Newly uploaded files are returning 403 from files.pythonhosted.org
Incident Report for Python Infrastructure
Postmortem

Summary

The cloud infrastructure that runs PyPI is managed via an automation tool which allows for configuration changes to be version controlled, reviewed, and deployed automatically. This tool includes multiple backends for state sharing and locking to facilitate collaboration between multiple contributors. While migrating the remote state backend and locking features to a more robust hosted platform an error was made when setting the credentials that grant our CDN access to the object storage where uploaded files to PyPI are hosted.

The result was that newly uploaded files as well as files that had expired from our CDNs cache were unavailable. The outage began 2022-06-022 20:28 UTC and was initially mitigated 2022-06-02 22:38 UTC by rolling back the configuration to a previous version. The configuration issue in the hosted platform was confirmed and corrected 2022-06-02 12:00 UTC and a corrected new version of the CDN configuration was deployed. Future deploys will include this value and will not regress in the same manner.

Details

As the Infrastructure team at the PSF onboards a new hire and the clunkiness of collaborating on our terraform configuration led to only two people having the ability to deploy changes, a decision was made to migrate all state, sensitive variables, and locking to a hosted backend for terraform. This will allow all those with appropriate access (PyPI Admins and PSF Infrastructure Staff) access without having to pass around plaintext secrets necessary to plan and apply changes to the infrastructure.

During the migration from S3 state storage and DynamoDB locking to Hashicorp Terraform Cloud, the Infrastructure staff lead made an error in copying the value for the GCS secret access key that grants Fastly, our CDN, access to read the Cloud Storage bucket where PyPI uploads are stored.

Because the value was marked as sensitive in Terraform Cloud via a setting, it wasn’t obvious to the staff member when planning the changes what would change, and it was assumed to be an artifact of that setting. As a confirmation and for assurances, the staff member configured the changes to Fastly configuration to not auto activate the new configuration.

After applying the changes which would not be automatically activated in Fastly it is unclear why the incorrect change was not identified when diffing service configurations, but ultimately it was missed and the services were activated.

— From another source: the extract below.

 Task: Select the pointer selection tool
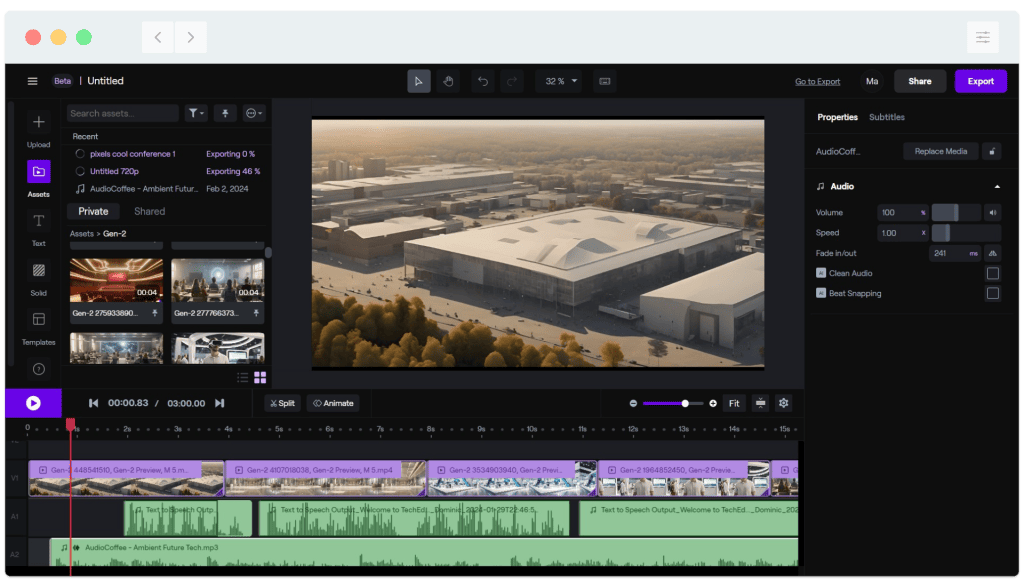point(419,81)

Impact lasted 130 minutes until enough signal from users was raised to alert PyPI admins and affected all new uploaded files as well as any files that had expired from our CDN caches.

Future Mitigation

This outage highlighted two key areas where improvements can be made to ensure timely response

  1. More thorough automated monitoring of file access via our CDN. Due to the caching nature of our CDN, it was not detected that this error was occurring as the file checked never expired from cache. We will implement a monitor that checks for a file that is explicitly not cached to ensure that the entire system from client to object-store is working appropriately
  2. Improvements to secrets handling in our infrastructure automation. We carried some legacy practices for storing secrets/configuration in our systems that led to pertinent configuration value being obscured in a complex object rather than an individual key. We’ll refactor this to make detecting changes to values more obvious to contributors to the project.
Posted Jun 03, 2022 - 12:29 UTC

Resolved
We have resolved this incident, identified the cause of the breakage, and completed ensuring that it will not regress. An incident report will be provided shortly.
Posted Jun 03, 2022 - 12:07 UTC
Monitoring
A fix has been implemented and we are monitoring the results.
Posted Jun 02, 2022 - 22:40 UTC
Identified
The issue has been identified and a fix is being implemented.
Posted Jun 02, 2022 - 22:40 UTC
Investigating
We are currently investigating this issue.
Posted Jun 02, 2022 - 22:20 UTC
This incident affected: PyPI (files.pythonhosted.org - Files).